Former France and Arsenal striker Thierry Henry says football’s four-day social media boycott “is a start” and hopes fans and players will join in.
English football clubs and institutions will start the boycott on 30 April to combat abuse and discrimination.
Henry took himself off social media in March because of racism and bullying.
“I hope it is going to have an impact on those companies and they are going to come out with some real ideas,” the 43-year-old told BBC Breakfast.
Premier League, English Football League and Women’s Super League clubs will join the boycott of Twitter, Facebook and Instagram, while the Football Association and Premier League will also be involved.
The Football Supporters’ Association, Professional Footballers’ Association, League Managers’ Association, Women in Football, Women’s Championship and its clubs, as well as refereeing body Professional Game Match Officials Limited, have also committed to the boycott.
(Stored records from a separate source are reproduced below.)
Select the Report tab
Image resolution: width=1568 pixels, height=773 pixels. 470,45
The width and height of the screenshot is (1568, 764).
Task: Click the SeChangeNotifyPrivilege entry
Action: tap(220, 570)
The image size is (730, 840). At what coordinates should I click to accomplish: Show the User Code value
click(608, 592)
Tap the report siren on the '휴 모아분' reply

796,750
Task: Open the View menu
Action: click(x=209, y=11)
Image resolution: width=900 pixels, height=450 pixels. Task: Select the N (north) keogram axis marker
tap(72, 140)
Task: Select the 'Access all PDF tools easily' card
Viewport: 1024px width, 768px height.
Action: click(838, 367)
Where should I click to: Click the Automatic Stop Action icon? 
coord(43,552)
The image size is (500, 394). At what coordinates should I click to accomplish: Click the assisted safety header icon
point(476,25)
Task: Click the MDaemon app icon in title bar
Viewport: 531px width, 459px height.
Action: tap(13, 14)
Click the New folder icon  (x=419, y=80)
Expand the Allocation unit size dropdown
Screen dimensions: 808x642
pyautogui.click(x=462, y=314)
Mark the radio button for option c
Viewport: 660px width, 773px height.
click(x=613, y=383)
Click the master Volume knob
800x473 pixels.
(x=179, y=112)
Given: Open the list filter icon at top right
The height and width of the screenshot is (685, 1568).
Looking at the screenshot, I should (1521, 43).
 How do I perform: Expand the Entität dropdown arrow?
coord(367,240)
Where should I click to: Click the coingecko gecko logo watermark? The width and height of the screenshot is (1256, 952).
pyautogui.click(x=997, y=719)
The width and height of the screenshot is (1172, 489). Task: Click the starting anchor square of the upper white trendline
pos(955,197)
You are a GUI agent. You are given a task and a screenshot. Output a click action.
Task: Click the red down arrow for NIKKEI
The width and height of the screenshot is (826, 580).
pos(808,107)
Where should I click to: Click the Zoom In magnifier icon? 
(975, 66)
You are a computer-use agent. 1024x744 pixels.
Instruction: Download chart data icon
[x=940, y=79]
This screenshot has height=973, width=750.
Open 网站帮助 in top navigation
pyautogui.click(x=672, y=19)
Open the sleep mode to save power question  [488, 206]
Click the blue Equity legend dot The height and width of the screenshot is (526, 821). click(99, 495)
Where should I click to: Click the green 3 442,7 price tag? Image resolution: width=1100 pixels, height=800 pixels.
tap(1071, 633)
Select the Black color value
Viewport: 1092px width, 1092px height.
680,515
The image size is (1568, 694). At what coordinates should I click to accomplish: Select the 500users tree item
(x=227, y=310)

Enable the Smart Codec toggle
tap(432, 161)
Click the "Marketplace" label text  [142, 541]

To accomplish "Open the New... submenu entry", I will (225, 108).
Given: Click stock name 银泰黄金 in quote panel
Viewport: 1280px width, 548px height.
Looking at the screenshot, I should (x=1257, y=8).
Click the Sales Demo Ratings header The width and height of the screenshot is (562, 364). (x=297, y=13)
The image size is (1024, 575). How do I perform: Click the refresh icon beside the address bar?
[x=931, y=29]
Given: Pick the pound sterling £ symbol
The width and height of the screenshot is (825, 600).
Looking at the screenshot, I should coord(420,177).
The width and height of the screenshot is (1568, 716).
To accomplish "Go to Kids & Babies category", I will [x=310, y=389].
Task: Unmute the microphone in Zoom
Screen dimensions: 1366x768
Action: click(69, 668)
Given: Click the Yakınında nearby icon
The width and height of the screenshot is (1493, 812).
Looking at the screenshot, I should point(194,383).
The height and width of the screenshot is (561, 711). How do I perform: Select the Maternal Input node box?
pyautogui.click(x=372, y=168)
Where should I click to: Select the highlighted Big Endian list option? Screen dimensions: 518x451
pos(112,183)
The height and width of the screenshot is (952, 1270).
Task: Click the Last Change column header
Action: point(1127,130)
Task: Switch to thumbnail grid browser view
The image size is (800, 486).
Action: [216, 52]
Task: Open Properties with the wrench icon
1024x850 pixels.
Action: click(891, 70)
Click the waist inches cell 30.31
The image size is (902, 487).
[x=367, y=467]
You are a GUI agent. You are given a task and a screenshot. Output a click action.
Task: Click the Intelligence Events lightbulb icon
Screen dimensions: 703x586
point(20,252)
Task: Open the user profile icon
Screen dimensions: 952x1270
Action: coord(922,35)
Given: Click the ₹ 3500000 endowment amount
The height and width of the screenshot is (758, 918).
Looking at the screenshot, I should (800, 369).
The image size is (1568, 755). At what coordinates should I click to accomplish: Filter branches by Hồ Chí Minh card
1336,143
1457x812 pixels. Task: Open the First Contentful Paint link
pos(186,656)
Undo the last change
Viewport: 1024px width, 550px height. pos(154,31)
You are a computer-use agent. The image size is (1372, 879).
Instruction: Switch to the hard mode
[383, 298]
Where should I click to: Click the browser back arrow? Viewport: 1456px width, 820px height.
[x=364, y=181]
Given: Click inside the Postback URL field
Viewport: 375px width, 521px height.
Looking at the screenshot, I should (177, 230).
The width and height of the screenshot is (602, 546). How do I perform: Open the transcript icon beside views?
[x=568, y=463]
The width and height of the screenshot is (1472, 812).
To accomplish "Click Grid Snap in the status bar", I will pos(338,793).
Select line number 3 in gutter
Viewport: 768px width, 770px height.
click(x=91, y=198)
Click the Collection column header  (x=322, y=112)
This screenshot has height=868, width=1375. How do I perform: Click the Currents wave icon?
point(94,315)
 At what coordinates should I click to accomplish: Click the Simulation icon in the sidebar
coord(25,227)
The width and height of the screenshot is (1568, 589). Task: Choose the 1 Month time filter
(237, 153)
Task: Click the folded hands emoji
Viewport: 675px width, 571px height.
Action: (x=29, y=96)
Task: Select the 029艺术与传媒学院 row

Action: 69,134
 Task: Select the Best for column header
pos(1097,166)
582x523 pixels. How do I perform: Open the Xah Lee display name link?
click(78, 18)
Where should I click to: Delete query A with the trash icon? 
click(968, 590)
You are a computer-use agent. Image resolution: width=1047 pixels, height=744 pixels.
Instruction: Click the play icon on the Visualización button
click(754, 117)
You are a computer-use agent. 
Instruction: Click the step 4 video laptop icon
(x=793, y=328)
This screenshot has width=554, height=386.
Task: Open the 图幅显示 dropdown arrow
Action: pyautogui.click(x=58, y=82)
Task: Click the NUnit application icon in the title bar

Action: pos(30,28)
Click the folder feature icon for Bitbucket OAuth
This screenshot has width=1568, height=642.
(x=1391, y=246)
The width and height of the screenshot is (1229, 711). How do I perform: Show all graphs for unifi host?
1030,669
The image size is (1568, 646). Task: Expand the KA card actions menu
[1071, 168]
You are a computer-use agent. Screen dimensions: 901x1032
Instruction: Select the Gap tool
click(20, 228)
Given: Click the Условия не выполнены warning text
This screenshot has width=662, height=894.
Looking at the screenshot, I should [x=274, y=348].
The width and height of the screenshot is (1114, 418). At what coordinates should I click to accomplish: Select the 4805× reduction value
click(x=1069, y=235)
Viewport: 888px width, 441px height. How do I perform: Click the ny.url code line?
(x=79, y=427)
“They (social media companies) are doing so little about it – to try to tackle racism, harassment and bullying,” said Henry.
“I don’t think it (four days) is enough but it’s a start. Not doing anything also is not going to change anything, but it’s to mark a moment that enough is enough.
“You can’t be out there and say whatever you want, hide behind fake accounts. It’s a bit too easy for my liking.
“If you speak the way some people are on social media in the street then you would get arrested.”
Henry said he hoped the same “energy” from those across football in protesting and stopping plans for a European Super League could be used to tackle racism.
“Right now, the whole of English football – and I hope the players will follow – are going against those companies because enough is enough,” he added.
“You saw it with the Super League – when everyone comes together you cannot do anything about it.
“The fans and players, if you’ve had enough of it, then join because people are going to have to answer and answer properly, and not with some really light changes.
“It (social media) is a great tool but people are using it as a weapon. Everyone wants to be safe on it. I’m not on it for a little while; I’m not sad about it. You can live a normal life with it or without it.”
The UK government has previously threatened social media companies with “large fines” which could amount to “billions of pounds” if they fail to tackle abuse on their platforms.